We adapted a minimal model to assess beta-cell function during a hyperglycemic glucose clamp and to uncover peculiar aspects of the relationship among beta-cell function, plasma glucose, and insulin sensitivity (IS) in offspring of Caucasian patients with type 2 diabetes (OfT2D). We pooled two data sets of OfT2D (n = 69) and control subjects (n = 45) with normal glucose regulation. Plasma C-peptide was measured during a hyperglycemic clamp ( approximately 10 mmol/l) to quantify model-based first-phase secretion and glucose sensitivity of second-phase secretion (beta).
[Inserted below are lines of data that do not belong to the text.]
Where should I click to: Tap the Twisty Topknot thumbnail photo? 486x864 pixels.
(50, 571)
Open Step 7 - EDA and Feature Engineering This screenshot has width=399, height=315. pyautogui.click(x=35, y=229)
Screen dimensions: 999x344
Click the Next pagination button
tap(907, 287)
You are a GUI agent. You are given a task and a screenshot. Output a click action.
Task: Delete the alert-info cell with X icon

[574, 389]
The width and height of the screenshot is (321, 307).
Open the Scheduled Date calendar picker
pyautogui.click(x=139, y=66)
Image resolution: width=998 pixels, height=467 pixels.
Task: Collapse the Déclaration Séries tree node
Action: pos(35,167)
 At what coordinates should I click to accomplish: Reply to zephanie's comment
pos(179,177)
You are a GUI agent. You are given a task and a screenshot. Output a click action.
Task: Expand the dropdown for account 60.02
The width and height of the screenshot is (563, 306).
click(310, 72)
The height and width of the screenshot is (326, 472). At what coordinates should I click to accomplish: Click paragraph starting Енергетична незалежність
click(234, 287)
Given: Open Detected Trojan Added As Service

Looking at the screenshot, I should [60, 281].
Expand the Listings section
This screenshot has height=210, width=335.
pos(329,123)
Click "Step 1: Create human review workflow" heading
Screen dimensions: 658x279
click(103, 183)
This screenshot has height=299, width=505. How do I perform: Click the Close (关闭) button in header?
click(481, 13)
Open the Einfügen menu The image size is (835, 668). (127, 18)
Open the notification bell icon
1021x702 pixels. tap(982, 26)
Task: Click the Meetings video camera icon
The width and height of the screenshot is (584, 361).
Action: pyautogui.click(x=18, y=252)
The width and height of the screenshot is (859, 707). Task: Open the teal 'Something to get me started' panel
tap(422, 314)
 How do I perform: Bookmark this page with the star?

IS was quantified during the hyperglycemic clamp. In the pooled data, first-phase secretion was linearly and negatively related to fasting plasma glucose, but not IS; OfT2D lay on a distinct line shifted to the left of the control subjects. In contrast, beta was negatively related to IS, and OfT2D lay on a distinct line shifted more and more to the left of the control subjects, as IS was worse. Thus, in OfT2D lower beta-cell adaptive responses exist between ambient glycemia and first-phase insulin secretion and between IS and second-phase secretion. Under conditions leading to decreased insulin sensitivity, these disturbed relationships may lead to progression to diabetes in OfT2D.